## Фрагмент для чтения
==*==

Вернуться к Р.Е. Лапушин. Роса на траве: слово у Чехова

Между обыденным и таинственным: пограничная реальность (II)

И мир опять предстанет странным,
Закутанным в цветной туман.

Александр Блок

«Скромный белый домик» и «красный глаз» каторги; «большое черное тело» и «обыкновенный товарный вагон»; «большая черная собака» старого приятеля и реинкарнация черта или галлюцинация... В терминах промежуточности эта двойственность может быть определена как колебание между обыденным и таинственным. Подобное колебание характеризует и мир в целом, и отдельные образы.

В рассказе «Мертвое тело» (1885) два мужика — безымянный молодой парень и его старший напарник Сема — исполняют «одну из самых тяжелых и неприглядных крестьянских повинностей»: стерегут мертвое тело. Одни в ночной темноте, персонажи напуганы близостью трупа. Атмосфера страха и тревожного ожидания, как часто у Чехова, подпитывается присутствием тумана, который «матовой пеленой застилает все, доступное для глаза» и «дает впечатление то спокойного, беспредельного моря, то громадной белой стены» (4: 126):

Вдруг в лесу раздается протяжный, стонущий звук. Что-то, как будто сорвавшись с самой верхушки дерева, шелестит листвой и падает на землю. Всему этому глухо вторит эхо. Молодой вздрагивает и вопросительно глядит на своего товарища.

— Это сова пташек забижает, — говорит угрюмо Сема (4: 127).

«Протяжный, стонущий звук» обретает собственную жизнь до того, как получает объяснение. В символическом плане этот звук — голос самой темноты. Как таковой он не может быть исчерпан рациональным объяснением (сова «забижает» пташек).

Оптические иллюзии играют сходную роль тем, что выводят на поверхность «теневую» сторону отдельных образов (и реальности в целом). Типичное чеховское описание: «Послышался плеск воды, и под ногами лошадей и около колес запрыгали звезды, отражавшиеся в воде» («Почта», 1887 (6: 336)). Образ «прыгающих» звезд предшествует уточняющему сообщению о том, что на самом деле это были не звезды, а их отражения. Поэтический образ успевает закрепиться в сознании читателя до того, как следует «прозаическое» разъяснение. Две реальности — поэтически-сновидческая и основанная на жизнеподобии — накладываются друг на друга в границах одного предложения.

Сновидческая картина предшествует миметическому объяснению и в следующем описании из рассказа «Холодная кровь»:

Вагон полон груза. Если сквозь тусклый свет фонаря вглядеться в этот груз, то в первую минуту глазам представится что-то бесформенно-чудовищное и несомненно живое, что-то очень похожее на гигантских раков, которые шевелят клешнями и усами, теснятся и бесшумно карабкаются по скользкой стене вверх к потолку; но вглядишься попристальнее, и в сумерках начинают явственно вырастать рога и их отражения, затем тощие, длинные спины, грязная шерсть, хвосты, глаза. Это быки и их тени (6: 371).

==*==

## Раздел данных

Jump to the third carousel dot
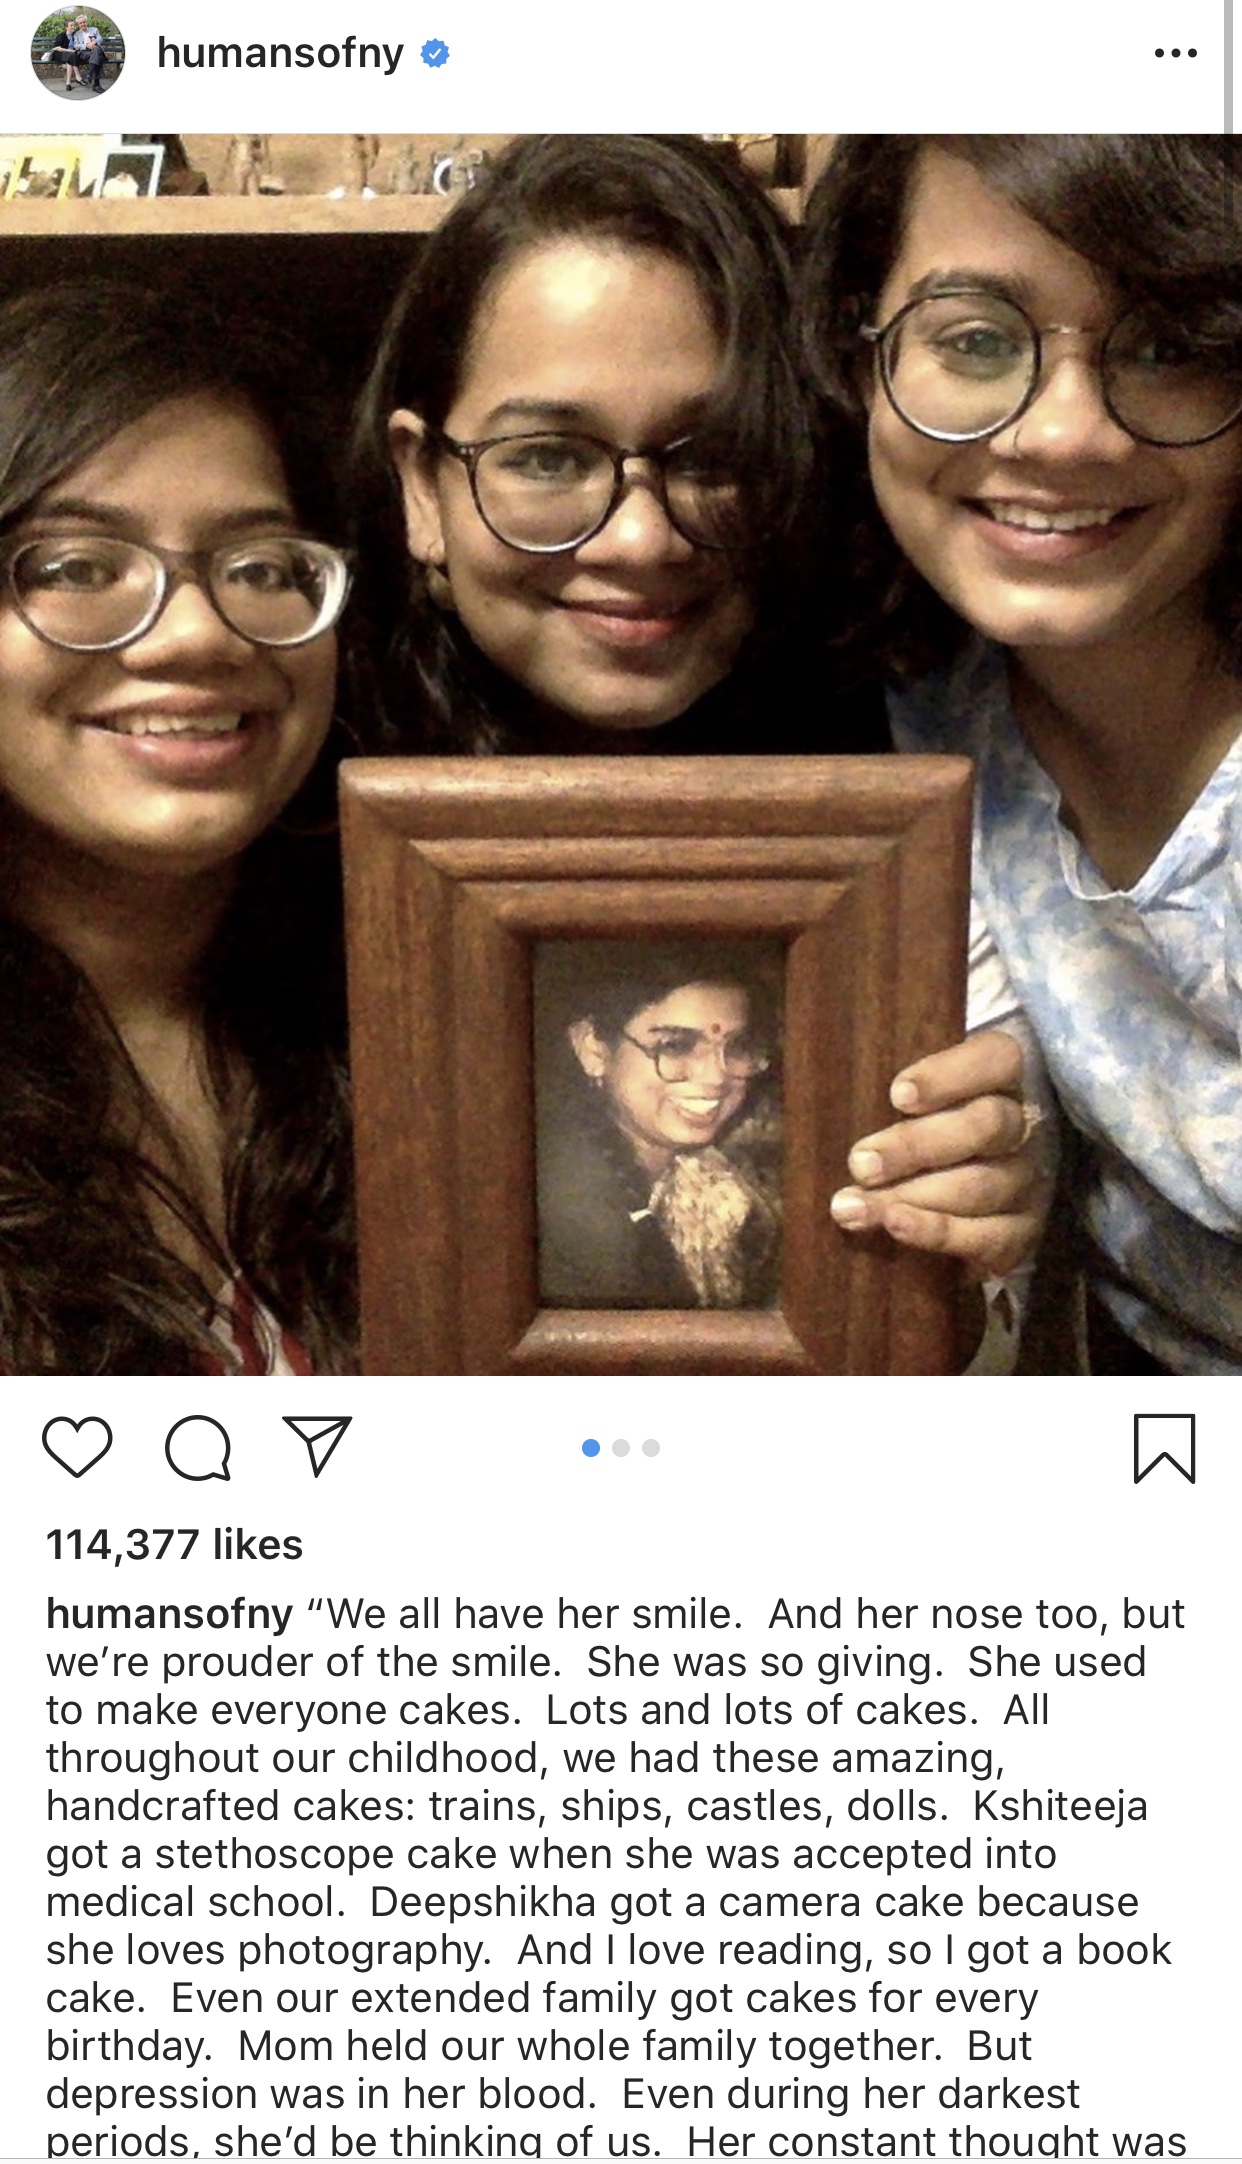The width and height of the screenshot is (1242, 2164). [651, 1448]
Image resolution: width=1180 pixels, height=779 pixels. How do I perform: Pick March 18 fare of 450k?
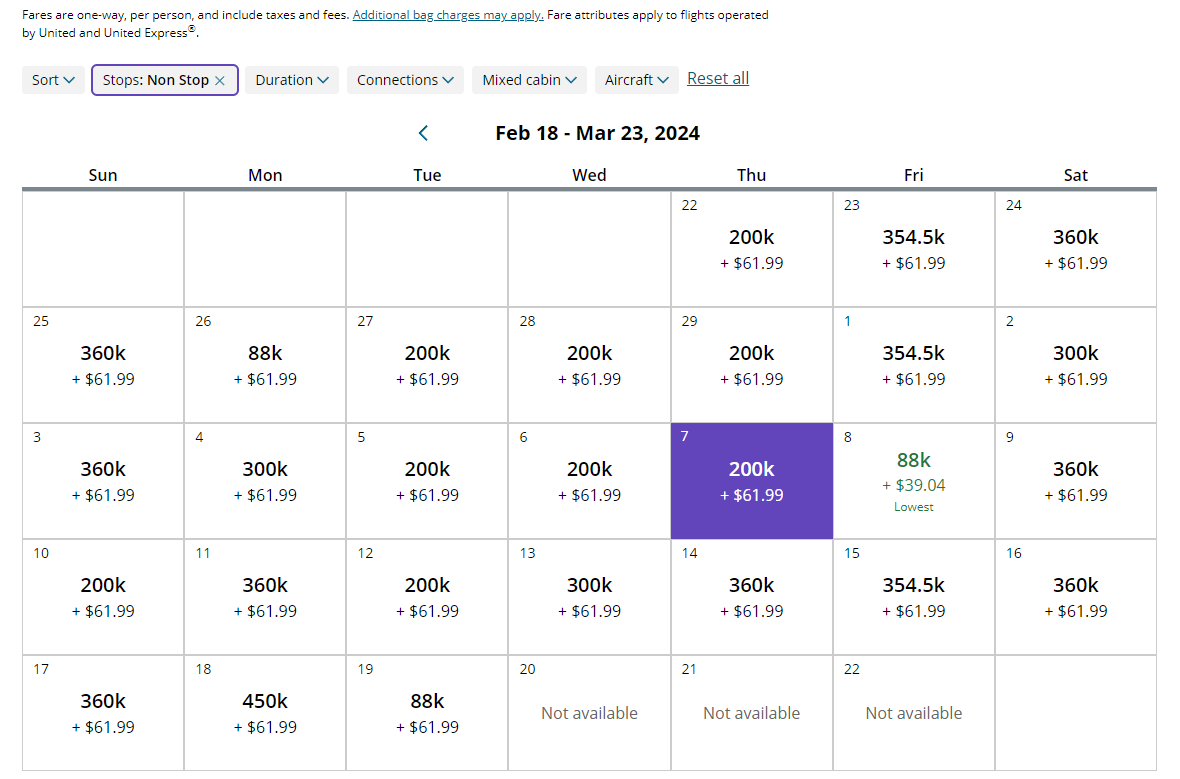click(265, 712)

==*==

## Условие задания
Подхватите приведенный выше текст о слове у Чехова и продолжите его сразу после последнего предложения.

## Итоговый результат
Вновь можно заметить, что рациональное объяснение не перечеркивает фантастической образности. Скорее наоборот, это объяснение создает предпосылку для нового цикла таинственного: быки и их тени представлены так, как будто они существуют независимо друг от друга. Стоит ли удивляться, что на следующей странице мы прочтем: «Старик встает и вместе со своею длинною тенью осторожно спускается из вагона в потемки» (6: 372)? Мог ли персонаж спуститься из вагона без своей тени? С миметической точки зрения упоминание тени излишне1. В поэтической перспективе оно расширяет границы реального, добавляя в него элемент таинственного и сновидческого.

Собственным существованием наделяется тень и в восприятии больного протагониста из рассказа «Тиф»: «Ночью раз за разом бесшумно входили и выходили две тени. То были тетка и сестра. Тень сестры становилась на колени и молилась: она кланялась образу, кланялась на стене и ее серая тень, так что Богу молились две тени» (6: 134). Для того чтобы осознать независимость тени, не обязательно находиться в бреду. В рассказе «В усадьбе» (1894) первое же предложение упоминает «длинную, узкую тень», которую «бросает» на стену и потолок главный герой. Чуть ниже: «Когда он широко расставлял ноги, то длинная тень его походила на ножницы». В этом предложении тень уже подлежащее, а не дополнение. Кроме того, она получила индивидуальное очертание в форме ножниц. Наконец, при третьем упоминании тень становится независимым субъектом действия: «Рашевич остановился, расчесывая бороду обеими руками; остановилась и его тень, похожая на ножницы» (8: 335).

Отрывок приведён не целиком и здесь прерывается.